# Work task
Every line from the one with "Open Piano in" to the one with "This screenshot has height=545, width=867.", including those two, is to be copied exactly; all other lines of the entries below are left out.
====== Supplied entries
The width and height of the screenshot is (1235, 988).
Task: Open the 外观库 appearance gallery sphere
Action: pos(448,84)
============
====== Supplied entries
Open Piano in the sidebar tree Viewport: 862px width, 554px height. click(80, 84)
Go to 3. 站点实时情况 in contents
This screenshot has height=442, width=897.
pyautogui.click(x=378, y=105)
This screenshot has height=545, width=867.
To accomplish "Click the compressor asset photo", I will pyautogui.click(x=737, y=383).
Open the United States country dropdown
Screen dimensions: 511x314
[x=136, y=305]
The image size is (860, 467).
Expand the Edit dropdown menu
============
# Output for this exercise
Open Piano in the sidebar tree Viewport: 862px width, 554px height. click(80, 84)
Go to 3. 站点实时情况 in contents
This screenshot has height=442, width=897.
pyautogui.click(x=378, y=105)
This screenshot has height=545, width=867.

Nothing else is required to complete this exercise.